I visited Aberdeen before Easter to speak at Industry Day, a part of the European Conference on Information Retrieval. Following a reception at Aberdeen’s Town House (a wonderful building) hosted by the Lord Provost I spent an evening with various information retrieval luminaries including Professor Udo Kruschwitz of the University of Essex. We had a chance to discuss the book we’re co-authoring (draft title ‘Searching the Enterprise’, designed as a review of the subject for those considering a PhD or those in business wanting to know the current state of the art – it should be out later this year) and I also caught up with our associate Tony Russell-Rose of UXLabs.
Industry Day started with a talk by Peter Mika of Norwegian media group Schibsted on modelling user behaviour for delivering personalised news. It was interesting to hear his views on Facebook and the recent controversy about their removal of a photo posted by a Schibsted group newspaper, and how this might be a reason Schibsted carry out their own internal developments rather than relying on the algorithms used by much larger companies. Edgar Meij was up next talking about search at Bloomberg (which we’ve been involved in) and it was interesting to hear that they might be contributing some of their alerting infrastructure back to Apache Lucene/Solr. James McMinn of startup Scoop Analytics followed, talking about real time news monitoring. They have built a prototype system based on PostgresSQL rather than a search engine, indexing around half a billion tweets, that allows one to spot breaking news much earlier than the main news outlets might report it.
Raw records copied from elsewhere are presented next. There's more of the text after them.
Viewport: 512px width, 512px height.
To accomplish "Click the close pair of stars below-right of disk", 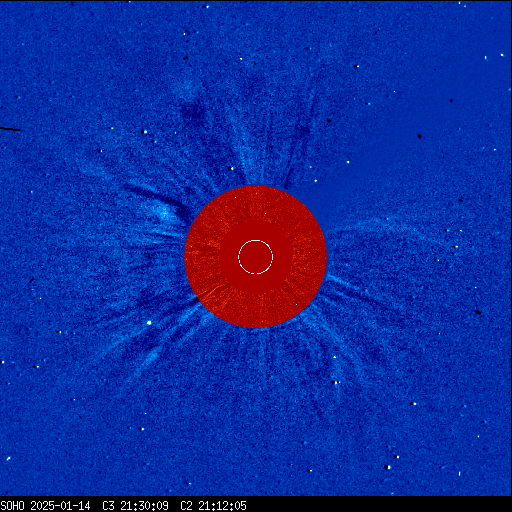I will click(337, 382).
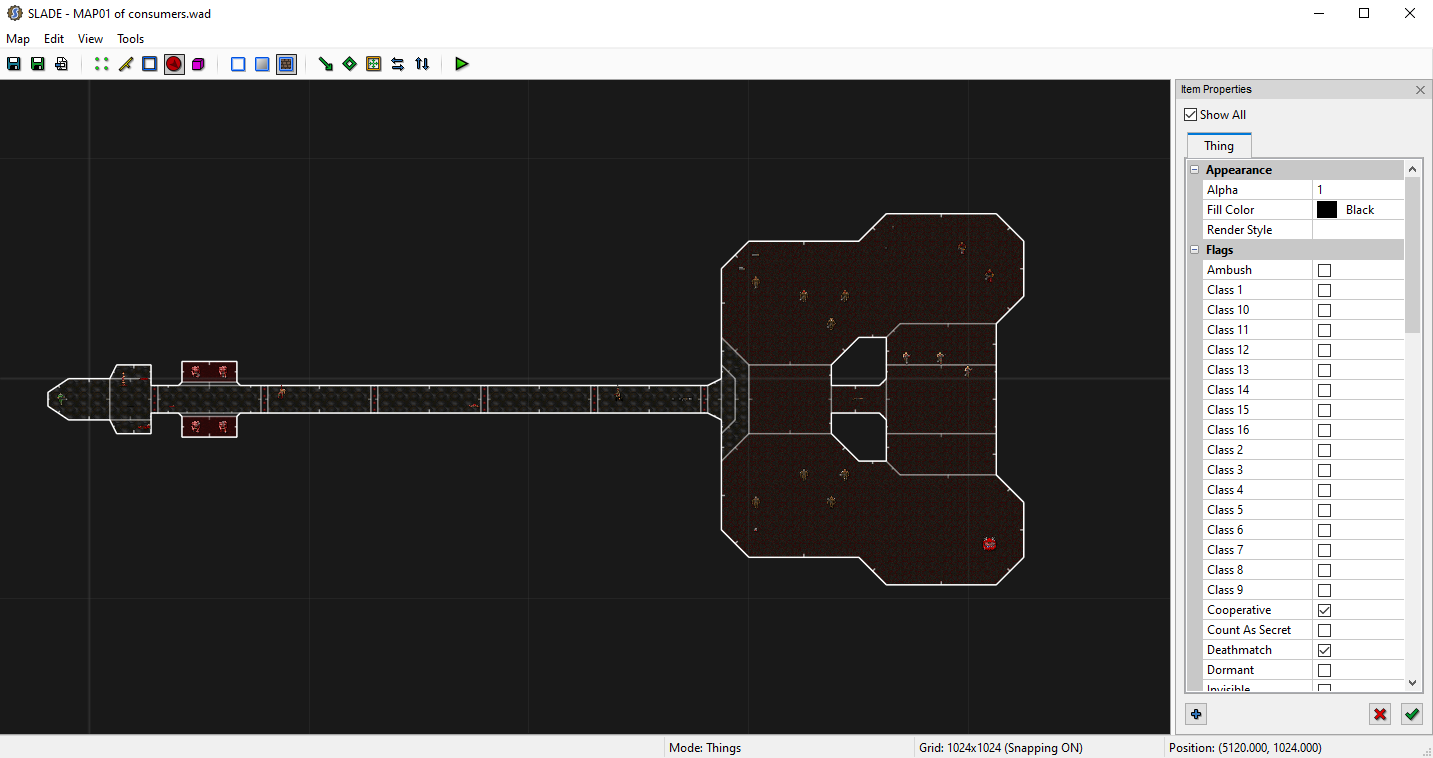Switch to Lines mode icon
Screen dimensions: 1433x758
[x=126, y=64]
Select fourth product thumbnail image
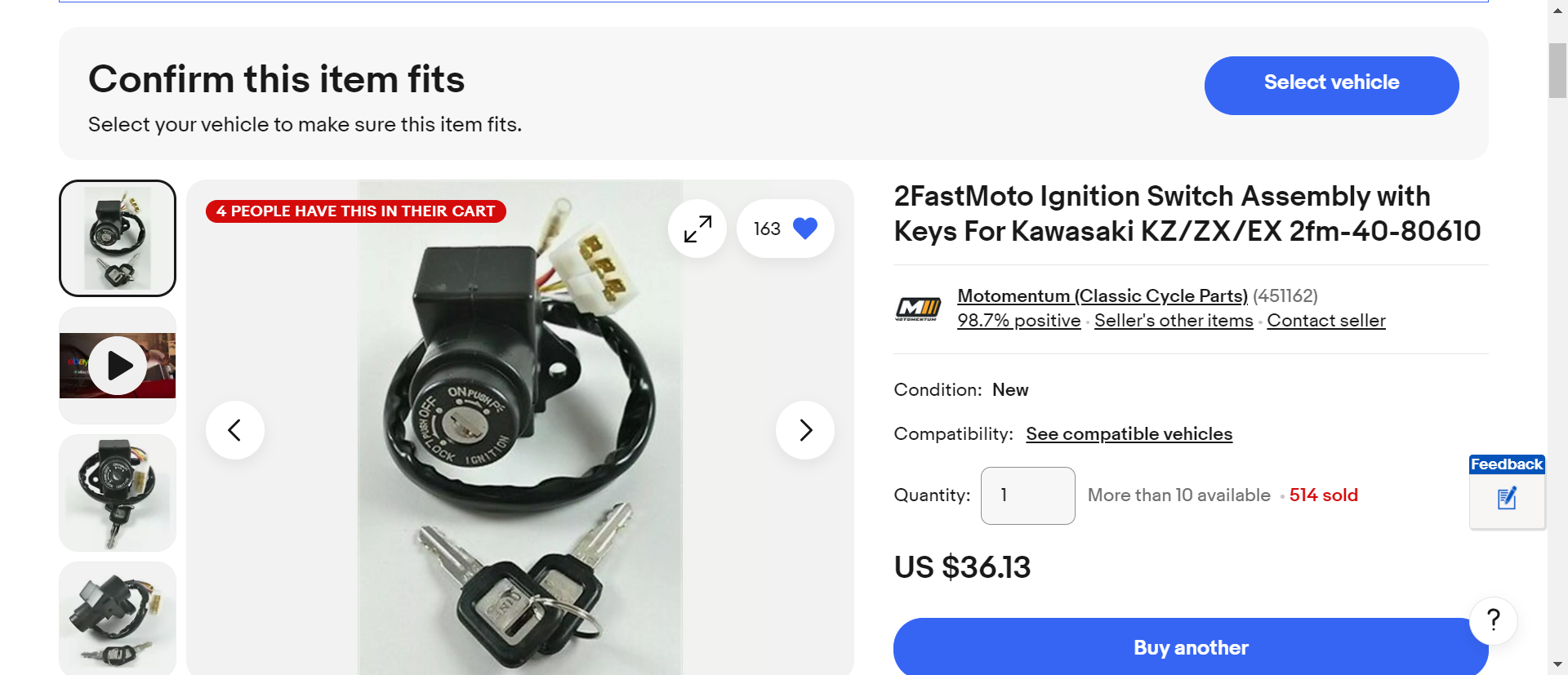1568x675 pixels. [118, 618]
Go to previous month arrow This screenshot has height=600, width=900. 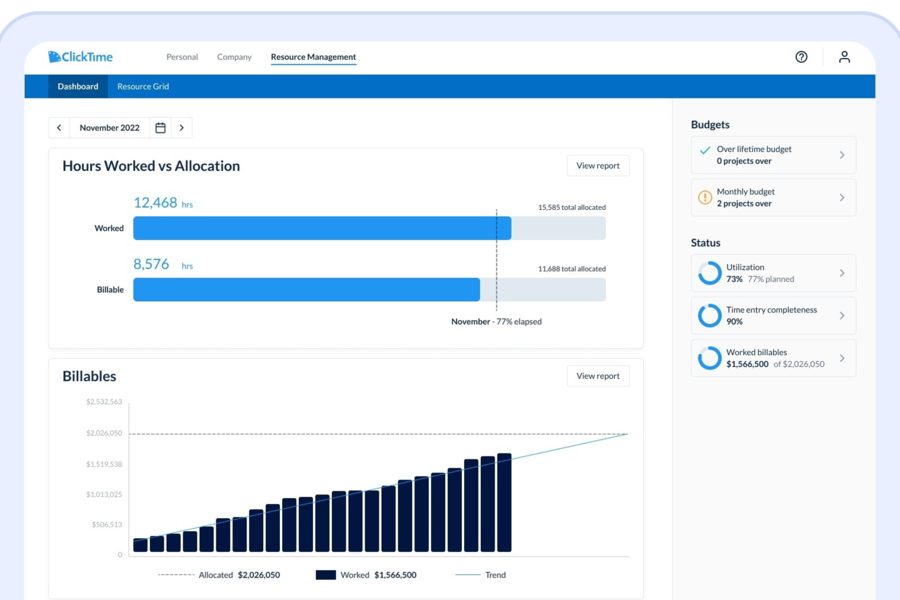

The next session started with Michaela Regneri of OTTO on Newsleak.io, a project in collaboration with Der Speigel “producing a piece of software that allows to quickly and intuitively explore large amounts of textual data”. She stressed how important it is to have a common view of what is ‘good’ performance in collaborative projects like this. Richard Boulton (who worked at Flax many years ago) was next in his role as Head of Software Engineering at the Government Digital Service, talking about the ambitious project to create a taxonomy for all UK government content. So far, his team have managed to create an alpha version of this for educational content – not that they don’t have the time or resources in-house to tag content, so must therefore work with the relevant departments to do so. They have created various software tools to help including an automatic topic tagger using Latent Dirichlet Allocation – which given this is the GDS, is of course open source and available.
Unfortunately I missed a session after this due to a phone call, but managed to catch some of Elizabeth Daly of IBM talking about automatic claim detection using the Watson framework. Using Wikipedia as a source, this can identify statements that support a particular claim for an argument and tag them as ‘pro’ or ‘con’. This topic led neatly on to Will Moy of Full Fact who we have been working with recently, in a ‘sandwich’ session with myself. Will talked about how Full Fact has been working for many years to develop neutral, un-biased factchecking tools and services and I then spoke about the hackday we ran recently for FullFact and particularly about our Luwak library and how it can be used to spot known claims by politicians in streaming news. Will then surprised me and impressed the audience by showing a prototype service that watches several UK television channels in real time, extracts the subtitles and checks them against a list of previously factchecked claims – using the Luwak backend we built at the hackday. Yes, that’s live factchecking of television news, very exciting!
Thanks to Professor Kruschwitz and Tony Russell-Rose for putting together the agenda and inviting both me and Will to speak – it was great to be able to talk about the exciting work we’re doing with Full Fact and to hear about the other projects.